Die Gangs von Haiti finanzieren sich über eine beispiellose Entführungswelle. Auf den Straßen der Hauptstadt Port-au-Prince werden täglich Menschen entführt. Die Bandengewalt ist auch politisch: Um die Macht zu sichern, unterhält jeder Präsident eigene Milizen.
Die kleine Insel in der Karibik galt lange als Perle der Antillen. Heute scheint Haiti mit einem Fluch belegt. 2010 zerstört ein Erdbeben die Hauptstadt Port-au-Prince. Im August 2021 bebt die Erde erneut. Ein Großteil der Bevölkerung hat keine Perspektive, ist verarmt.
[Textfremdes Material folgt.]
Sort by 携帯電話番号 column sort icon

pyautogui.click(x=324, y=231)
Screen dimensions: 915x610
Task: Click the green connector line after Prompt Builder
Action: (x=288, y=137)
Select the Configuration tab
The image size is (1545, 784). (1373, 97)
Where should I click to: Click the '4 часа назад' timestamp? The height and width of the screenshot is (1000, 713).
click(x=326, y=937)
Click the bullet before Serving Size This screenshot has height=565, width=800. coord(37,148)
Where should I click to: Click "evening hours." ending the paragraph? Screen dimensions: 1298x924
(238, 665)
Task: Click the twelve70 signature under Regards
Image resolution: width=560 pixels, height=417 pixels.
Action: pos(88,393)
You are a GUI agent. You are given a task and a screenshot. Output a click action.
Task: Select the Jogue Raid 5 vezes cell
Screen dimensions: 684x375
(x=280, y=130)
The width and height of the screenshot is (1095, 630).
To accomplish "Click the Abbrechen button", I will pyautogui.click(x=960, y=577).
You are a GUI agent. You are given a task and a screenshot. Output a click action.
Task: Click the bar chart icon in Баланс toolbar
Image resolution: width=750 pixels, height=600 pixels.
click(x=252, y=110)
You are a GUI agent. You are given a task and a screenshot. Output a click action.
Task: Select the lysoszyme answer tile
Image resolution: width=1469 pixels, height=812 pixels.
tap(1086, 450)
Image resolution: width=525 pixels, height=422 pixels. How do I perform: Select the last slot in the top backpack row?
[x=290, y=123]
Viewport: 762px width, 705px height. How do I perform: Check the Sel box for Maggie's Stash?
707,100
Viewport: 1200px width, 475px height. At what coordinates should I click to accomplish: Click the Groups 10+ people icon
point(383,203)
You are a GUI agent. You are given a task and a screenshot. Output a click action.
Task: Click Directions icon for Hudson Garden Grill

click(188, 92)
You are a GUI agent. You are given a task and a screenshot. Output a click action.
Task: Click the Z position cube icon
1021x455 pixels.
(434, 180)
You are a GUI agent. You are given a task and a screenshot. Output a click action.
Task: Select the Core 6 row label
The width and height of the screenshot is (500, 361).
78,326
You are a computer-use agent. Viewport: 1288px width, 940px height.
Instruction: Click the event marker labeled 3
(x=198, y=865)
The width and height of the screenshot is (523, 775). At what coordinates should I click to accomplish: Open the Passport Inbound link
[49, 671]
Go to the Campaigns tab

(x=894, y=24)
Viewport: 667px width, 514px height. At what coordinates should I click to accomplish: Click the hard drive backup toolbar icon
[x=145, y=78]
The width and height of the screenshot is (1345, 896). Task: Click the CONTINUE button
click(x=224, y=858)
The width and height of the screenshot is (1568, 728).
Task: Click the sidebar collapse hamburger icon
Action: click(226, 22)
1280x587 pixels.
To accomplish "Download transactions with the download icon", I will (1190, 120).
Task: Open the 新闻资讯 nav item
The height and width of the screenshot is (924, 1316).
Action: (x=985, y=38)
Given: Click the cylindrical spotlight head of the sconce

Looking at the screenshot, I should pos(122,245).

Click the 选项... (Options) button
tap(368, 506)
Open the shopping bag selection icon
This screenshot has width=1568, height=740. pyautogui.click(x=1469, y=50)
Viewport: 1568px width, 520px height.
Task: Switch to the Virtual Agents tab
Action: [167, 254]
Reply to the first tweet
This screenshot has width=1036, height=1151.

Hilfe des Staates ist nicht zu erwarten, er ist seit Jahrzehnten bankrott.
Korrupte Politiker sorgen für die Finanzierung der Banden. In den Vierteln der Opposition verbreiten sie Angst und Schrecken. Die Gangs bestimmen, was Gesetz ist, und die Anführer sind bei vielen gefürchtet. Der mächtigste unter ihnen nennt sich "Barbecue". Der ehemalige Polizist ist heute Anführer der "G9", einem Zusammenschluss von neun Gangs. Sein Markenzeichen: das Abbrennen von Häusern samt ihren Bewohnern.
Im April 2021 entführt die Gang "400 Mawozo" zwei französische Geistliche und fordert Lösegeld in Höhe von einer Million Dollar. Als eine der Institutionen, die in Haiti den Betrieb von Krankenhäusern, Schulen und Universitäten aufrechterhalten, wird die Kirche für die Gangs zur Zielscheibe.
Mit der Ermordung des Präsidenten Jovenel Moïse im August 2021 spitzen sich die Konflikte zu. Es bleibt fraglich, ob der neu gewählte Präsident dem Chaos ein Ende setzen kann.